このプロセスにおいて、DHCPサーバーは割り当てられたIPアドレス、割り当て時間、その他のネットワーク情報を含むログを生成し、これらの情報を一定期間保存します。

このログは、特定のIPアドレスが特定の時間帯にどの顧客に割り当てられていたかを追跡するための重要な情報源となります。
したがって、情報開示請求があった場合、ISPはこれらのログを参照して、問題のある行為が行われたとされる時間帯にどの顧客が該当のIPアドレスを使用していたかを特定することができるのです。

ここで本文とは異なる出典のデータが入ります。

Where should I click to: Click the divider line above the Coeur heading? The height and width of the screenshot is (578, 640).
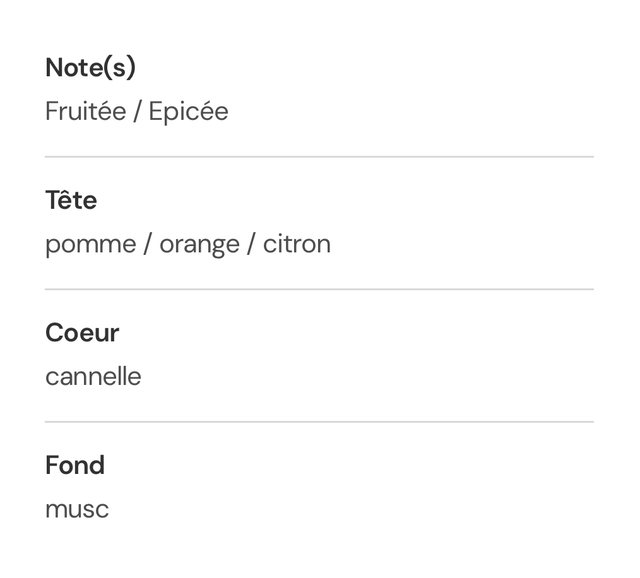tap(319, 289)
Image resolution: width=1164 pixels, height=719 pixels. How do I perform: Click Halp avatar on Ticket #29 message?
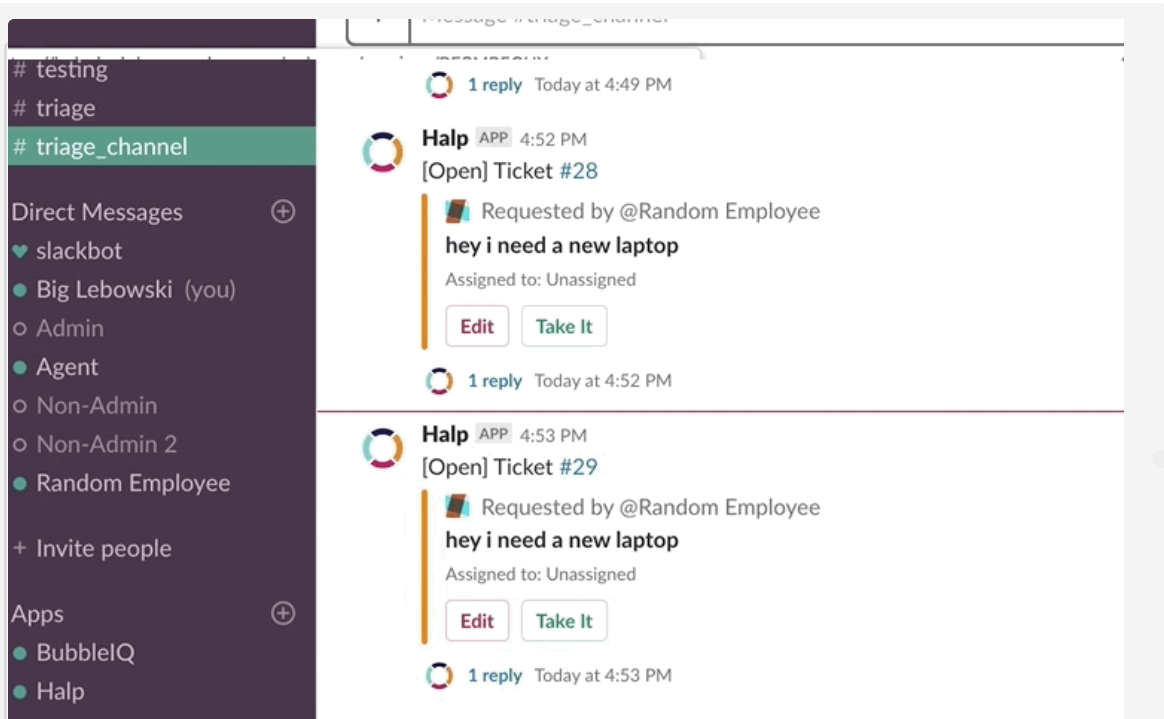pyautogui.click(x=382, y=449)
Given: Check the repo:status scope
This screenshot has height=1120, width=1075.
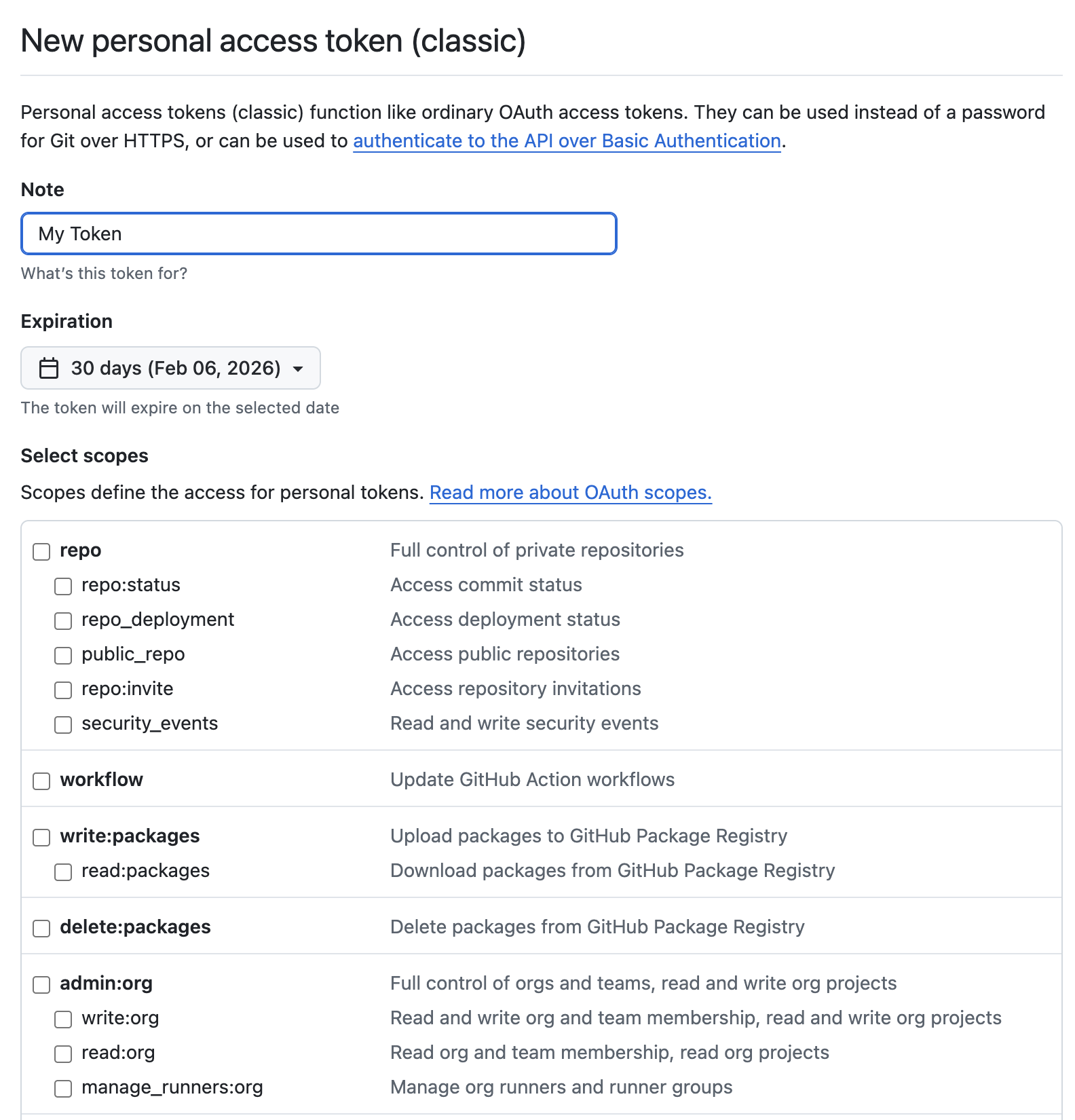Looking at the screenshot, I should point(63,586).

DHCPサーバーログからモデムのMACアドレスや加入者番号の特定が可能

DHCPサーバーのログには、割り当てられたIPアドレスだけでなく、デバイスのMACアドレスや場合によっては加入者番号などの情報も記録されています。

MACアドレスは、ネットワークに接続されたデバイスごとに固有の識別子であり、この情報を用いることで、特定のIPアドレスが割り当てられた具体的なデバイスを特定することが可能になります。

また、加入者番号を通じて、そのデバイスがどの顧客に属しているかを確認することができます。

このように、DHCPサーバーのログを詳細に分析することで、IPアドレスを通じてのみでは不可能だった犯人の特定が、より具体的かつ精確に行われるようになります。

エンジニア側からすると、警察側から提供される投稿があった日時・秒さえ分かってしまえば、ログを追って30分ほどで犯人の特定が可能となります。

まとめ

IPアドレスによる情報開示請求は、インターネット上での不正行為や犯罪の捜査において重要な役割を果たします。

しかし、このプロセスは複数の要因に依存し、必ずしも直接的に犯人を特定できるわけではありません。

時間が経過すると情報の取得が困難になったり、技術的な障壁が存在したりするため、迅速な対応が必要です。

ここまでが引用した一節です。